**ACTIVITY:**
Search the records below for the word "Given". Copy each line where it occurs.

**TASK INPUTS:**

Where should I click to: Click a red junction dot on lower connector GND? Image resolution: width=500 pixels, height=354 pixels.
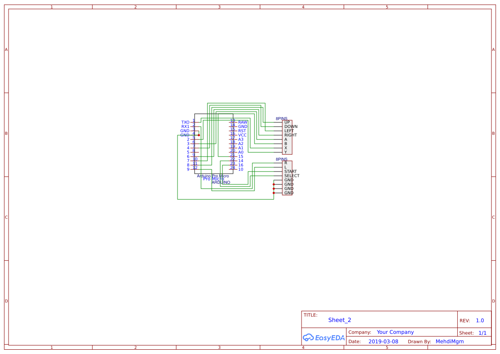point(274,188)
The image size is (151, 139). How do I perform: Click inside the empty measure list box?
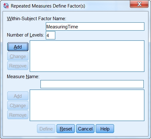(87, 105)
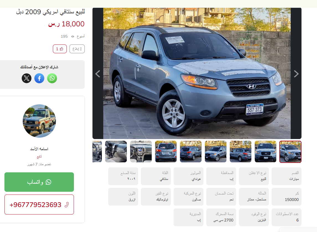Open seller profile picture of Toyota pickup
This screenshot has height=232, width=317.
[x=39, y=121]
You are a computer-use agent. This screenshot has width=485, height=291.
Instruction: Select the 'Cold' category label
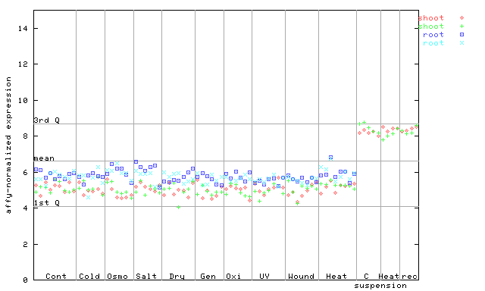[89, 276]
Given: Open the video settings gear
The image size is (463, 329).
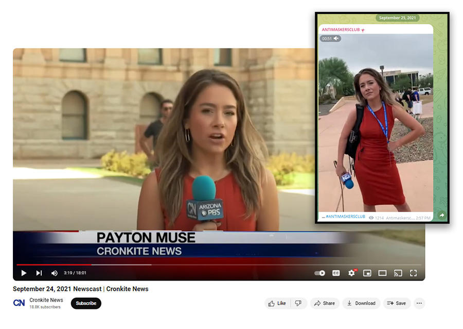Looking at the screenshot, I should 352,273.
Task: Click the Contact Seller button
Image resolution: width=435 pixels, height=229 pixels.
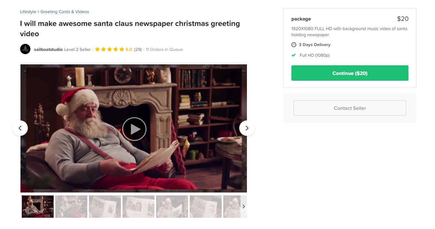Action: [x=350, y=108]
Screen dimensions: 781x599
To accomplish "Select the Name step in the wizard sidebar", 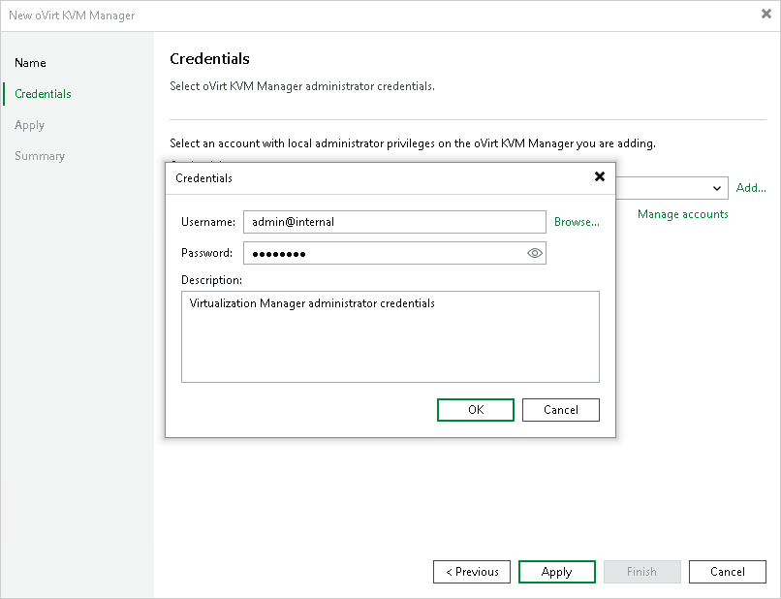I will click(x=30, y=62).
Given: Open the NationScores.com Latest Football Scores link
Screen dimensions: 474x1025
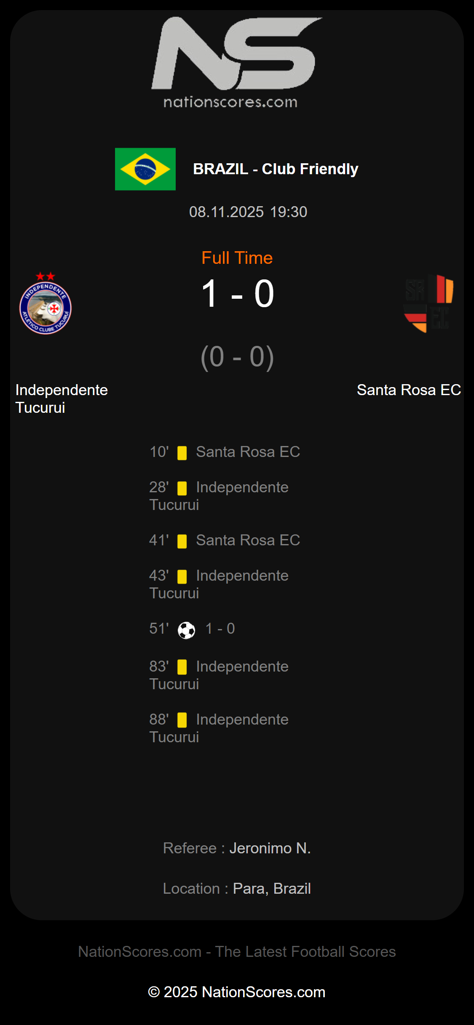Looking at the screenshot, I should click(237, 952).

**TASK ANSWER:**
Given: Open the video settings gear
Given: Open the NationScores.com Latest Football Scores link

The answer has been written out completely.